Task goal: Where the data below has the string "orange", return the whole line.

(Stored items)
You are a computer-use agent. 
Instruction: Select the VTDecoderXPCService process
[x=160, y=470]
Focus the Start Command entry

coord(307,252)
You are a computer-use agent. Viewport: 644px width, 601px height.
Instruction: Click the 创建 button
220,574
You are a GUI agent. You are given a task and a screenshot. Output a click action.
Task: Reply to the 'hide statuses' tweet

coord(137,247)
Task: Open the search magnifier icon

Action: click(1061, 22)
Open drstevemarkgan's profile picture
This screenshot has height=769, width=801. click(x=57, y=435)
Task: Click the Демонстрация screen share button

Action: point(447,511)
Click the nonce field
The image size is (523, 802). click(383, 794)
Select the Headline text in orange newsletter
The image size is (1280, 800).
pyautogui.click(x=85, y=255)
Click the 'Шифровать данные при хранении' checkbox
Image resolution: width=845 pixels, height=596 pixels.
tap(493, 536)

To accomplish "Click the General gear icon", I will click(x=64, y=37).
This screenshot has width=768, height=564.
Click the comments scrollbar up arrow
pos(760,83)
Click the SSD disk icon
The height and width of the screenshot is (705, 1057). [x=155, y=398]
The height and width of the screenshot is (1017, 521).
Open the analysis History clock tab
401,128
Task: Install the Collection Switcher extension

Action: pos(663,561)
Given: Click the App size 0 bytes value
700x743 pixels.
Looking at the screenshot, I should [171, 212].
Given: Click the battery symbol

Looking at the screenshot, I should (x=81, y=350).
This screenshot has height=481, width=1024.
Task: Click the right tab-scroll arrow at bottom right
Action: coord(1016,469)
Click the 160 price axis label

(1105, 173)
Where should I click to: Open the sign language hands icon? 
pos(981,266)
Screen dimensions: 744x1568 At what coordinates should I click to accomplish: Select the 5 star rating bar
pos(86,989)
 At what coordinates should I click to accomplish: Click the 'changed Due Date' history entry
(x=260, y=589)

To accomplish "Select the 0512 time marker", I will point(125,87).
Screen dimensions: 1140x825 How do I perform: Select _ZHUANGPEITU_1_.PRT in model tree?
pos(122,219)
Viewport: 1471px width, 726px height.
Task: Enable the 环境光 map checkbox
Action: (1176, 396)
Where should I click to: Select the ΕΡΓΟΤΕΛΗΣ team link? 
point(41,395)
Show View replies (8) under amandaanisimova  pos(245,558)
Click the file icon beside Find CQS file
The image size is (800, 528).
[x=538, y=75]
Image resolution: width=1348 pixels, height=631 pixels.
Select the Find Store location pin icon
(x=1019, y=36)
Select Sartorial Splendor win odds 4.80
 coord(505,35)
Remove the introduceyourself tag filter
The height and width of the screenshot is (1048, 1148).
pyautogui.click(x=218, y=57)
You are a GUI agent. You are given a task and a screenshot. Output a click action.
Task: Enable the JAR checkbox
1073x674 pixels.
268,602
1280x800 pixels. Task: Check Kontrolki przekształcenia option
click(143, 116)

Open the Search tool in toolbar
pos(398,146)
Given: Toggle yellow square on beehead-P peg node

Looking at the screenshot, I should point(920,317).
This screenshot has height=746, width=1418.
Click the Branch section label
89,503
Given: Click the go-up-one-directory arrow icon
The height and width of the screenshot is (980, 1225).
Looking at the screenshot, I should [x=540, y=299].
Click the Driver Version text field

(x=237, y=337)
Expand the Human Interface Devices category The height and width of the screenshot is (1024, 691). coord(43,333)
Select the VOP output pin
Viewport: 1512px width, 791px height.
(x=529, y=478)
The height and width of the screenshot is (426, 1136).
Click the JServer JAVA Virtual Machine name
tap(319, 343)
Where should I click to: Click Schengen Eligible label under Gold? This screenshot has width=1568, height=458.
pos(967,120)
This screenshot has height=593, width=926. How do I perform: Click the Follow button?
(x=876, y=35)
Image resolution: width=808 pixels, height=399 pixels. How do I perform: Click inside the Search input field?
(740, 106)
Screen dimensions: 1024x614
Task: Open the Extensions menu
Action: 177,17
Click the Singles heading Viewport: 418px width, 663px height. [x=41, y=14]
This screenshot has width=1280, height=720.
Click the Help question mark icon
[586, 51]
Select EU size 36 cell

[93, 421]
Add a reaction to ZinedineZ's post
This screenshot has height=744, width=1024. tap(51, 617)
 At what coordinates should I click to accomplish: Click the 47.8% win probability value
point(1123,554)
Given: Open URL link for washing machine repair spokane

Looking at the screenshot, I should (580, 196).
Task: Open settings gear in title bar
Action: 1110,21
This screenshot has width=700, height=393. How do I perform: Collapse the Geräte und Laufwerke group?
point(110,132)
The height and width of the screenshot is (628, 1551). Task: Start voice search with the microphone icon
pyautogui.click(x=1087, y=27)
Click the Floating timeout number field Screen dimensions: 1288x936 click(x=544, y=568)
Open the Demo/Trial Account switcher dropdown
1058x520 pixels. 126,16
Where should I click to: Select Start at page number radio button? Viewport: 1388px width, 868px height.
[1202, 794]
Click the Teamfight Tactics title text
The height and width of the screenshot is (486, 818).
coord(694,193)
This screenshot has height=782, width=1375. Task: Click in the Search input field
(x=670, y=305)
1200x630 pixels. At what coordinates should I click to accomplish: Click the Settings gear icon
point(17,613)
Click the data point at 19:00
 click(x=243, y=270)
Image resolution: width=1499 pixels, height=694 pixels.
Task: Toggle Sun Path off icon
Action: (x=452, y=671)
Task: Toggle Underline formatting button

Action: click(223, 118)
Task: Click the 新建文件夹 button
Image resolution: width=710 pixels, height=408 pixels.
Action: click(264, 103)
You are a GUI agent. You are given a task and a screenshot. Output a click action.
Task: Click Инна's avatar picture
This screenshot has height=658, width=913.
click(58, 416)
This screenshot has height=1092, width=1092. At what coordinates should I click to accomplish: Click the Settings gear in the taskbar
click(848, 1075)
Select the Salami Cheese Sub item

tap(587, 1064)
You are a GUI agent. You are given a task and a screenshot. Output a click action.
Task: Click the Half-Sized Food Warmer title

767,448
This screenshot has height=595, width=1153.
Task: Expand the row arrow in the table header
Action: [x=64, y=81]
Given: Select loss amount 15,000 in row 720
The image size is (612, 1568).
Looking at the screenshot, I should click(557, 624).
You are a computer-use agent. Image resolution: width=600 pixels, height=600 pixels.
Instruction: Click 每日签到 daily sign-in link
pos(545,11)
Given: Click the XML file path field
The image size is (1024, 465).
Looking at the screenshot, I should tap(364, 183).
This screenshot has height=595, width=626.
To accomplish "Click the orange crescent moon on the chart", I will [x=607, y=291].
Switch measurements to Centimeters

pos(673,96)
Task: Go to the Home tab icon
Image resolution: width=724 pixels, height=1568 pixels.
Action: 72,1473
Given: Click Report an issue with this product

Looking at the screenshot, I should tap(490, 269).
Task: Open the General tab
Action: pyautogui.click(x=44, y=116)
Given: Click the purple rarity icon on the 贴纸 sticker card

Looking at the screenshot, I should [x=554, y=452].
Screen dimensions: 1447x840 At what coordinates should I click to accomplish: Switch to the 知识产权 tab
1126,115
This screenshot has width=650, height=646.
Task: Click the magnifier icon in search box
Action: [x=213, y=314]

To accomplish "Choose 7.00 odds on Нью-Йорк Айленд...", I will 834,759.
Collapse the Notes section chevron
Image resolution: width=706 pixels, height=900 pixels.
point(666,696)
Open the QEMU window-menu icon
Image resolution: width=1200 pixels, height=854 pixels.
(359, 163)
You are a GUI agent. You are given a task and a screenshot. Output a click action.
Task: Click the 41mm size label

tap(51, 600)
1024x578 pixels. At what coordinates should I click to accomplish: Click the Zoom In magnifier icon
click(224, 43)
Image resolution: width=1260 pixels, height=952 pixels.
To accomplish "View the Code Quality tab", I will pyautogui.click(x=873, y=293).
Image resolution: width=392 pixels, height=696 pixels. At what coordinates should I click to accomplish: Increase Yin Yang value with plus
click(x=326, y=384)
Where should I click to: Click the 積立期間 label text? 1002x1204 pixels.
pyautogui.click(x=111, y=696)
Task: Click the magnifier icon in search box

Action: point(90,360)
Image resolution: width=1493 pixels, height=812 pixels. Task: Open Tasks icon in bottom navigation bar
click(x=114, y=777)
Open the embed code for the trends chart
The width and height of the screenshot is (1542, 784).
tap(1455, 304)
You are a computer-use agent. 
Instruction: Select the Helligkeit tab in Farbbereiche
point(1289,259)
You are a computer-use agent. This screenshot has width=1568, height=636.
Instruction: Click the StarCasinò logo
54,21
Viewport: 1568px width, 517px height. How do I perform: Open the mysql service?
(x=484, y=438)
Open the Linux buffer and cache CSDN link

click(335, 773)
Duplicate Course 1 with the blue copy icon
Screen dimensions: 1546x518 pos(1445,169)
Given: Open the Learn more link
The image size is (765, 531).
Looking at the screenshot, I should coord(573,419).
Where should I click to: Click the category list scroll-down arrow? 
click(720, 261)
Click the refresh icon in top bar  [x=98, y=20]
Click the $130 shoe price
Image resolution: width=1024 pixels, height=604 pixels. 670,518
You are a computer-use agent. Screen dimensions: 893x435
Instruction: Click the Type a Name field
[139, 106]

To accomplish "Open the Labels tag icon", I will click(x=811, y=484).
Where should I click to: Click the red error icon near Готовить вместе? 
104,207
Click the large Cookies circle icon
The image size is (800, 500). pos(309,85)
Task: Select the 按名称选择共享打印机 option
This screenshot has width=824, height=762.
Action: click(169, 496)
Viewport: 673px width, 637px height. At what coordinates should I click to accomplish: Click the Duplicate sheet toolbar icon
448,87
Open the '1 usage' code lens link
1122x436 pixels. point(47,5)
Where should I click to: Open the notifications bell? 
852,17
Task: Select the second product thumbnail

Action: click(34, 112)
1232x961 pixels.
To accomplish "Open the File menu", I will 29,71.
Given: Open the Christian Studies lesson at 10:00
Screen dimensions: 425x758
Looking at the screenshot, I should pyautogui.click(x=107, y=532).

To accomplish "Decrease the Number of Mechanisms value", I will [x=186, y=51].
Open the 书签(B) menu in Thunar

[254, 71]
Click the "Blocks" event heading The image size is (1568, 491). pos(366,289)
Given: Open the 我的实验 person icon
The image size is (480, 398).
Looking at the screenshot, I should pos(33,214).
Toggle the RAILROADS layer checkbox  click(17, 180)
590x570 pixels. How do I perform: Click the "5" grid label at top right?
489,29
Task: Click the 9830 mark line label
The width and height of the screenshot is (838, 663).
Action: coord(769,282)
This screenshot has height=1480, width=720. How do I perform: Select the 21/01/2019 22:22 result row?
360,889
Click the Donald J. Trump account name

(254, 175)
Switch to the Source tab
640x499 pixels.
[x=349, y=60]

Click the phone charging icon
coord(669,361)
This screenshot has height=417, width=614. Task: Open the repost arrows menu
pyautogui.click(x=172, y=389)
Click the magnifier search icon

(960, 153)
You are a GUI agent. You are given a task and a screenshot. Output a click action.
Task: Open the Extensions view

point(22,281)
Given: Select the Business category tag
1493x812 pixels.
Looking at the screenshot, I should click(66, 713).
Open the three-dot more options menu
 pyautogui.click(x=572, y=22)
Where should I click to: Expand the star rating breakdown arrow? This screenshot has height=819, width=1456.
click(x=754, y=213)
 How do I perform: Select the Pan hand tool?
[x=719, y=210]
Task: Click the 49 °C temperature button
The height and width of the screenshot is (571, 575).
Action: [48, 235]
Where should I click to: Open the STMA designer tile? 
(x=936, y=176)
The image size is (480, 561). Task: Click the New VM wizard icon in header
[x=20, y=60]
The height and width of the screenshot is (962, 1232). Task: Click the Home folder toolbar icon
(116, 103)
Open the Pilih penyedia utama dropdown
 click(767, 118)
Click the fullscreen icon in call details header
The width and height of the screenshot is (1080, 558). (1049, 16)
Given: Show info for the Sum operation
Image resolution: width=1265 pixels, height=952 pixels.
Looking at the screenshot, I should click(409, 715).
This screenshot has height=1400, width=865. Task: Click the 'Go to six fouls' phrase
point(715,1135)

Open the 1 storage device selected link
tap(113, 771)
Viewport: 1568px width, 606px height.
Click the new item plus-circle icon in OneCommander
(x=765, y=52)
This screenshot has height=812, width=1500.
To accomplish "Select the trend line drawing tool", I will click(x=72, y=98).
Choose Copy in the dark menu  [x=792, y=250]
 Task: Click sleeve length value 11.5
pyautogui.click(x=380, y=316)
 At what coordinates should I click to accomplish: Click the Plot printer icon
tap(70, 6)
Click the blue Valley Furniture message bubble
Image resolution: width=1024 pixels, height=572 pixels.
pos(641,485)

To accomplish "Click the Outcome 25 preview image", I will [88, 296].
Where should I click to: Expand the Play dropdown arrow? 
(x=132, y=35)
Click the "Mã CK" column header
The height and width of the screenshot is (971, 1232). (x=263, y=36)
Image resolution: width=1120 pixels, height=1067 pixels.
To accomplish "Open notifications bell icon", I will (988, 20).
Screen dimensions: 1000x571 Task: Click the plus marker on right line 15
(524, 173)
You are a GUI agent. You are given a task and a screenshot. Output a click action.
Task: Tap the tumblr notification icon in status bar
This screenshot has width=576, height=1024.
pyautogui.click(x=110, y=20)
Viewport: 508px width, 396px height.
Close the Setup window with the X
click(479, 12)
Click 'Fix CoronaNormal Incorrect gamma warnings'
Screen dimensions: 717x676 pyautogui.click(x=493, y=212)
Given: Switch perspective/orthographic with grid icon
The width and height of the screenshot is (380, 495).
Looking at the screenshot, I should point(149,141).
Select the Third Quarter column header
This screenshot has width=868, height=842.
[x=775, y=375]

Task answer:
Select the Headline text in orange newsletter
To accomplish "Click the orange crescent moon on the chart", I will [x=607, y=291].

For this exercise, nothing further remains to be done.